**Exercise requirements**
Looking at the entries underneath, work out how many lines contain "name". Write only that number.
── Study material ──
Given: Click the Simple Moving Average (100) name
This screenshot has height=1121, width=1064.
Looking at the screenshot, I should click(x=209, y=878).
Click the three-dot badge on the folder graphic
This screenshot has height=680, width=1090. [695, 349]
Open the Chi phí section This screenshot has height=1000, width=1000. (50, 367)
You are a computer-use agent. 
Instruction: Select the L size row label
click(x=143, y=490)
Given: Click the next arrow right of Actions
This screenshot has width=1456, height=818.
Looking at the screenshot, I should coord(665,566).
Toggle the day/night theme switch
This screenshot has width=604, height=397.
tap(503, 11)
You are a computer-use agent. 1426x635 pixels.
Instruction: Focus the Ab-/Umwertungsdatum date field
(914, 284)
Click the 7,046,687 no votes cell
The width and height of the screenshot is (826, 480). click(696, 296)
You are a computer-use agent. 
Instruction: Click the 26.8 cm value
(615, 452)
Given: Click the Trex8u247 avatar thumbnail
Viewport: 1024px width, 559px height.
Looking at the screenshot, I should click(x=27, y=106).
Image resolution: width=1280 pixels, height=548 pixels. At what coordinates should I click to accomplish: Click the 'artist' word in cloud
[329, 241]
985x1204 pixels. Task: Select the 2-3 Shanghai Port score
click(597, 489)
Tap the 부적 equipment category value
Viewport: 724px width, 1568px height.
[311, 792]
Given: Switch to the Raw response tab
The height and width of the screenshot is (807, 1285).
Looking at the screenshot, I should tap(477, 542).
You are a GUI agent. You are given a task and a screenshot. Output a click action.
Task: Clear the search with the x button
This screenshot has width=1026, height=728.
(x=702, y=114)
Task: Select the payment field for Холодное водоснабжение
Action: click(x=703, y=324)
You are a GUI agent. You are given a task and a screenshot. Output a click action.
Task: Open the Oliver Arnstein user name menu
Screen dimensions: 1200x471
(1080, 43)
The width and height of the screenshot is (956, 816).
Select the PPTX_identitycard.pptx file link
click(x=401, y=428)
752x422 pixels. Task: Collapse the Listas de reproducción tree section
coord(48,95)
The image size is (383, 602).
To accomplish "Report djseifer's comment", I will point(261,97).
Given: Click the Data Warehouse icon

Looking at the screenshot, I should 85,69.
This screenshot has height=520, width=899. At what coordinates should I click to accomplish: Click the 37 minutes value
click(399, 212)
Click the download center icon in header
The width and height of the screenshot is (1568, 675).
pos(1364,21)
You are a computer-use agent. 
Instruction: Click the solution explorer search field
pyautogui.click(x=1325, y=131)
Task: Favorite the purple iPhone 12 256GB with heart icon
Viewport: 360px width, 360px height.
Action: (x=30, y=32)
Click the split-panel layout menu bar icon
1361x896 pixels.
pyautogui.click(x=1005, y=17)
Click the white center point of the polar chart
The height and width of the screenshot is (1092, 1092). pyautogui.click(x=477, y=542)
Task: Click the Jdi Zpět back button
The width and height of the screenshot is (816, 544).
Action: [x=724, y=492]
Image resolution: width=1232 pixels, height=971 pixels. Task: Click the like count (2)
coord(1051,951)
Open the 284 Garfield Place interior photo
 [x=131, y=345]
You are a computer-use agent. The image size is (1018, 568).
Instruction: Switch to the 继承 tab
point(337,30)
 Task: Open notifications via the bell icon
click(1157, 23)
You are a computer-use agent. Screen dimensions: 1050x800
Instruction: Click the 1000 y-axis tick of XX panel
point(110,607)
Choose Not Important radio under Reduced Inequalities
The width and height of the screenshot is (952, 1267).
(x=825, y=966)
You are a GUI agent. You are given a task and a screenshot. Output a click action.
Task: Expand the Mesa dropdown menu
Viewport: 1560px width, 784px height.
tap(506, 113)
───
**Finished exercise**
2